- Awarded for: Political, social or academic distinction or contributions to independence, peace and cultural development of humanity
- Country: North Korea
- Presented by: International Kim Jong-il Prize Council

= International Kim Jong Il Prize =

The International Kim Jong Il Prize (국제김정일상) is a North Korean award named after the country's second leader, Kim Jong Il.
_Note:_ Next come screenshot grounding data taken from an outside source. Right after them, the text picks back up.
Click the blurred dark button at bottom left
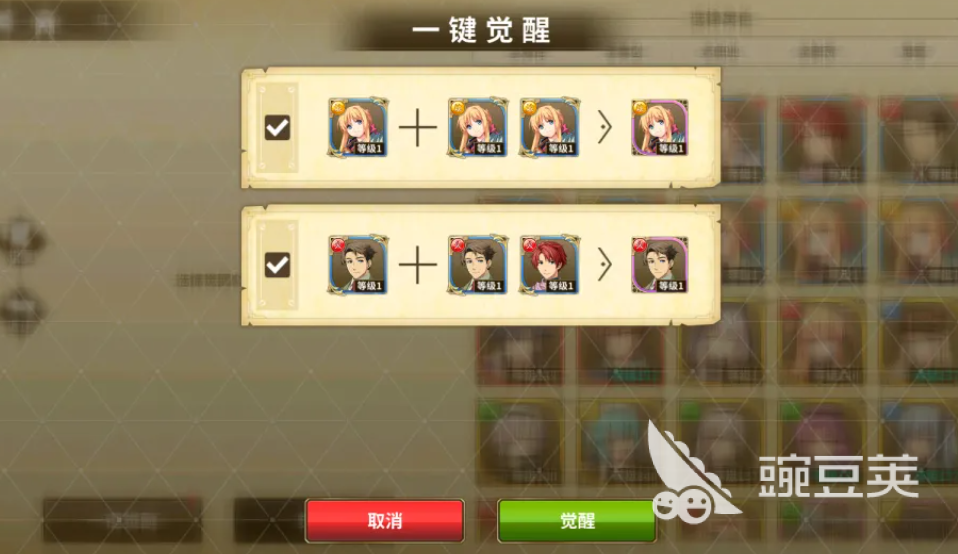 [122, 520]
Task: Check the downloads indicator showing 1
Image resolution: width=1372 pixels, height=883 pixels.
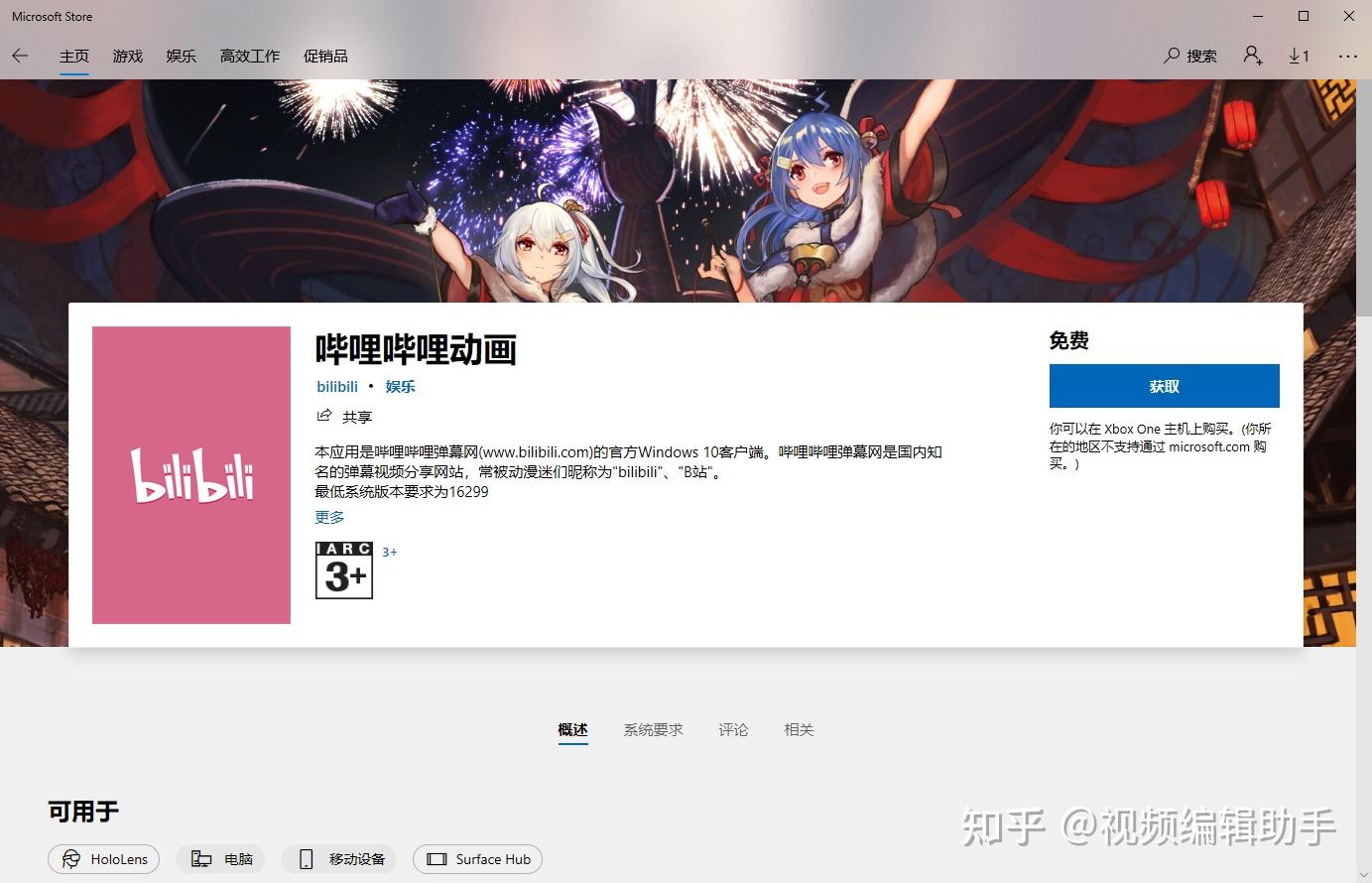Action: pos(1299,56)
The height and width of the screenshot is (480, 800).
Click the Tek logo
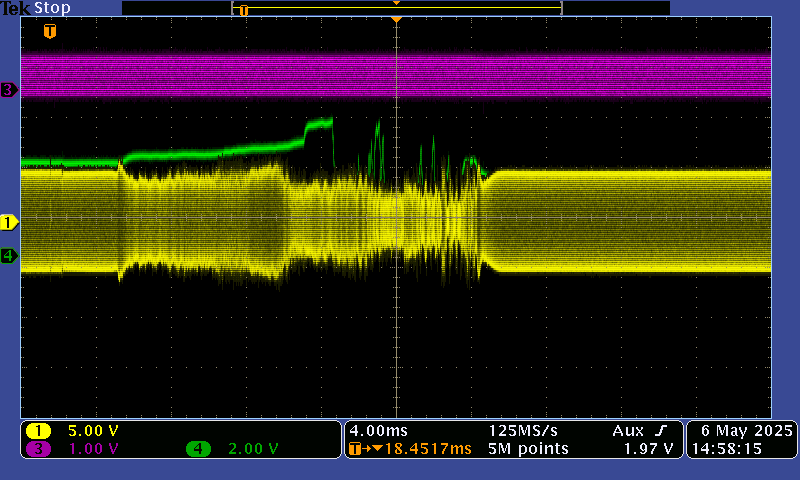(16, 8)
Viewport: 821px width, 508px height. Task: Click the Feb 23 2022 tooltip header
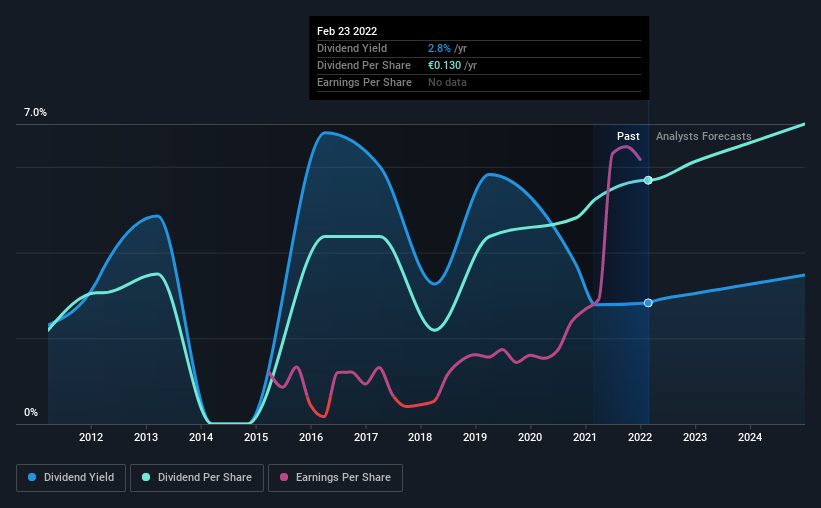(x=347, y=31)
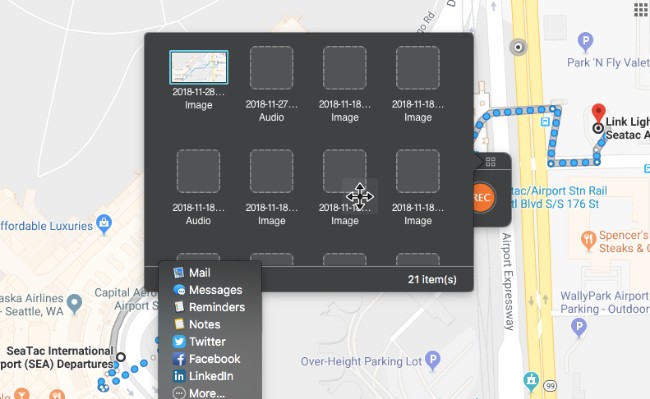Click the Park 'N Fly Valet parking marker

(585, 42)
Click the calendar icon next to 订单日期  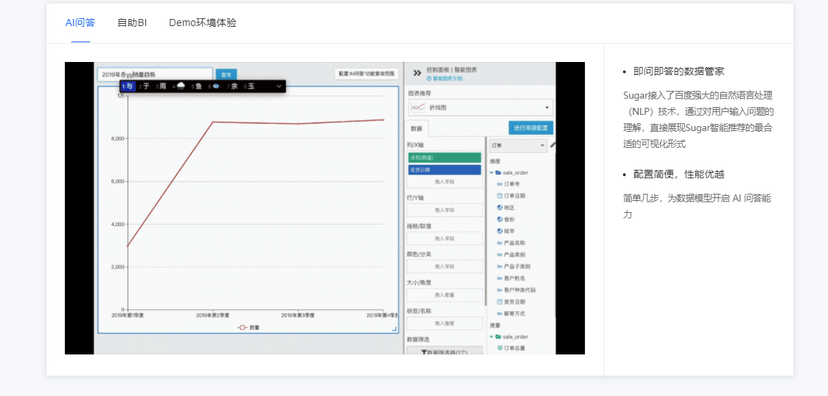pos(500,196)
It was created on December 24, 2012, approximately a year after his death.

==Contents==

The International Kim Jong Il Prize consists of a diploma, medal and trophy.

==Rules of conferment==
- The Prize is conferred upon distinguished figures in political, social and academic circles and those who have made special contributions to the independence of the country and nation and to the global independence and peace and cultural development of humanity.
- The Prize is conferred according to the decision of the International Kim Jong Il Prize Council.

==Recipients==
- In 2013, the council awarded the prize to Obiang Nguema Mbasogo, president of Equatorial Guinea "for his commitment to justice, development, peace and harmony." President Obiang received his award in person in Pyongyang on August 7, 2013.
- Kenichi Ogami, secretary general of the International Institute of the Juche Idea (2017) for "actively conduct[ing] the study and dissemination of the Juche idea for decades while fully supporting the Korean people's struggle for national reunification and international justice".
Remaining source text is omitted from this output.